# Wilcom E2 software for rhinestones



## tl2009 (Dec 25, 2008)

Has anyone purchased/used the new software from Wilcom that does rhinestones? The video I keep seeing has no sound and is too short to provide much information.


----------



## allhamps (Mar 15, 2007)

I don't have it, or have tried it, but from what I can find on the Internet, it is simply a Corel feature in their embroidery software that allows you to use Corel features to do rhinestone patterns. The software is MAINLY for embroidery. Unless you plan to focus on embroidery, I would look for something different, especially if this is expensive.


----------



## tl2009 (Dec 25, 2008)

I already have Wilcom and use it in conjunction with Corel. I am considering the e2 upgrade in effort to slow the learning curve and speed up transitions. So has anyone been given a hands on demo?


----------



## dtogs (Apr 1, 2007)

Running Wilcom e2 and it is heads above R-Wear, just X5 or AI standalone. All of the rhinestone design occurs within the embroidery software that you can Output a vector file to X5 for cutting.... Not inexpensive...


----------



## allhamps (Mar 15, 2007)

Sounds like a good deal since you already have the software Rhinestones are definitely hot right now.


----------



## charles95405 (Feb 1, 2007)

I saw a demo of this at ISS in Long Beach. I was not overly impressed for the rhinestone function, but I suspect part of the problem was the person showing it was more familiar with the embroidery function and not rhinestones. The package includes Corel X5 and there is no discount if you already have Corel X5 and the cost at the show was $1995.00 Ouch! If you are not into embroidery, this is probably not the program for you


----------



## allhamps (Mar 15, 2007)

Ouch is right, Charles. I hope the upgrade for those folks who already have the embroidery piece is not as pricey.


----------



## jemmyell (Jan 26, 2010)

We bought Embroidery Studio E2 Level one for the embroidery digitizing functions. I did get a demo of the Rhinestone stuff at ISS Long Beach and it REALLY has a long way to go.

WinPCSign2010 is a MUCH more advanced rhinestone design tool.

E2 cannot do fonts / text well at all. The fills are just horrible. Outlines of the classic heart and star designs are ok, but a simple irregular polygon was VERY unimpressive. The software generates overlapping rhinestones frequently. BUT they are really proud that they CAN automatically remove the overlaps, leaving irregular holes in the designs...

Anyways, GREAT embroidery digitizing software.

The Rhinestone function is essentially useless. I was hoping they had integrated a version of their high end sequin designer and just called it rhinestones, but apparently not.

BTW, DecoStudio starts at $1999, Embroidery Studio starts at $4999 and goes to about $16000 (no extra zeros, not a typo).

-James Leonard


----------

#### [Exercise directions]
In the forum thread about Wilcom E2 rhinestone software, which program is described as a much more advanced rhinestone design tool than E2?

#### [Information given]

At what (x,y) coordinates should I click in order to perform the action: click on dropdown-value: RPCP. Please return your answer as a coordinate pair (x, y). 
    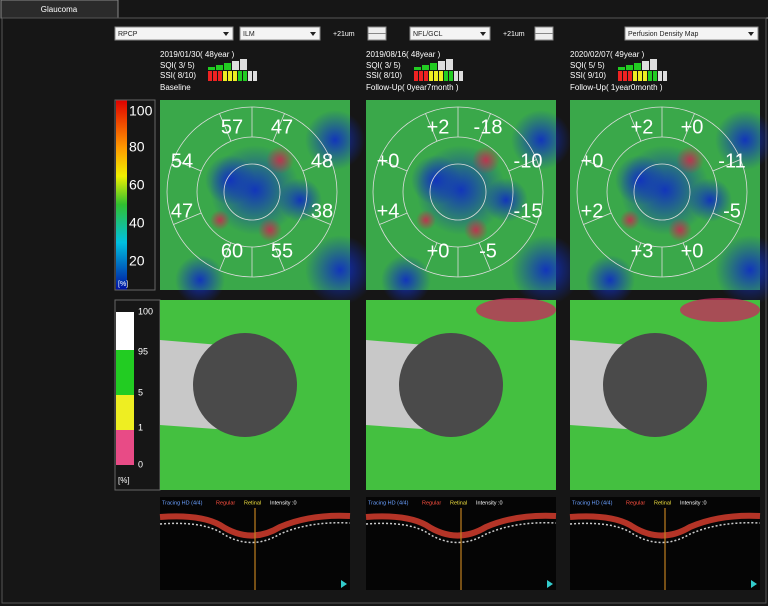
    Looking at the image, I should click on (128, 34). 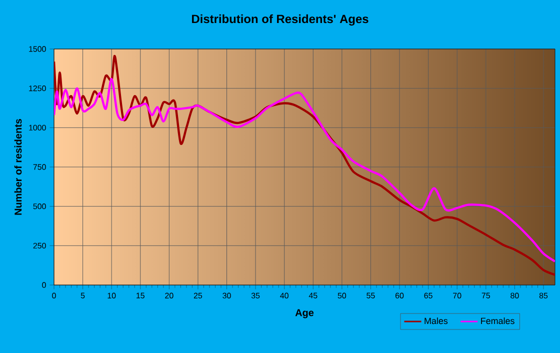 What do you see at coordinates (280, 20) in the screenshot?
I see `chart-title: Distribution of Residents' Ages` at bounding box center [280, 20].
==
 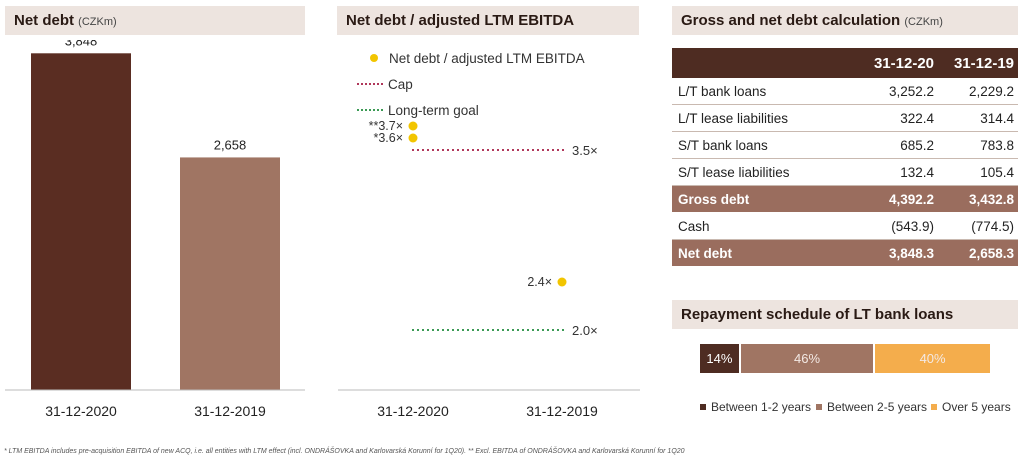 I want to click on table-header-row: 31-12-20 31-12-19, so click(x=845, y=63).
...
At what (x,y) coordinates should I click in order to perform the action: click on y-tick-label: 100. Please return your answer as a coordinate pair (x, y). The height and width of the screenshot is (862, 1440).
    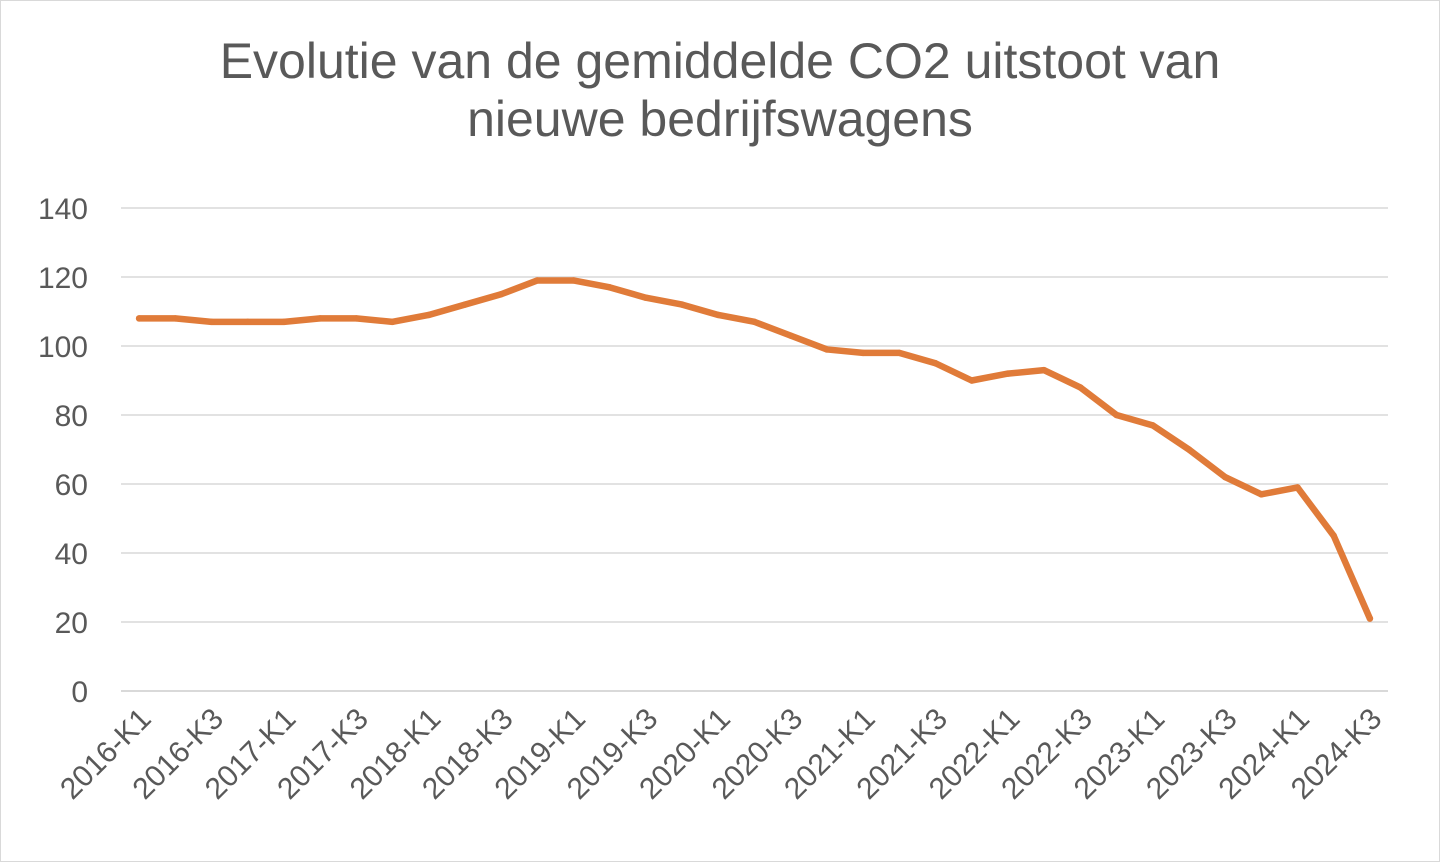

#### [Reply]
WinPCSign2010